Chile, el país que despertaba admiración por su modelo de democracia y convivencia en la región, ha estallado en protestas casi incontrolables de sectores que no se sienten ni representados políticamente, ni tampoco parte del desarrollo económico que ha hecho que ese país pueda destacar en medio de una América del Sur convulsa e inestable.

El detonante es una compleja situación socioeconómica de la que se han aprovechado grupos radicalizados de izquierda y anárquicos. Esos ataques de sectores radicales se han servido de las demandas legítimas de los usuarios de servicios públicos para atacar y destruir empresas, propiedad pública, medios de comunicación, etc.

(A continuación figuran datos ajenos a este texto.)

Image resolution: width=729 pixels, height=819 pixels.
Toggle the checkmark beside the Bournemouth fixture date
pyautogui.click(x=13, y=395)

Las lecciones de Chile son al menos dos: que la exigencia ciudadana de mayor cobertura en la prestación de servicios básicos puede dar paso a la violencia, si ésta se mantiene en la insatisfacción, y que la respuesta estatal a dichas protestas no puede ser en un primer momento la represión.

Los costos políticos y humanos son demasiado altos para que el desgobierno y la violencia, sean el costo a pagar por no contar con mecanismos de diálogo y representación ciudadana en las instituciones.

Chile está a miles de kilómetros de distancia. Las circunstancias que ahora enfrenta parecen demasiado cercanas a nuestro país.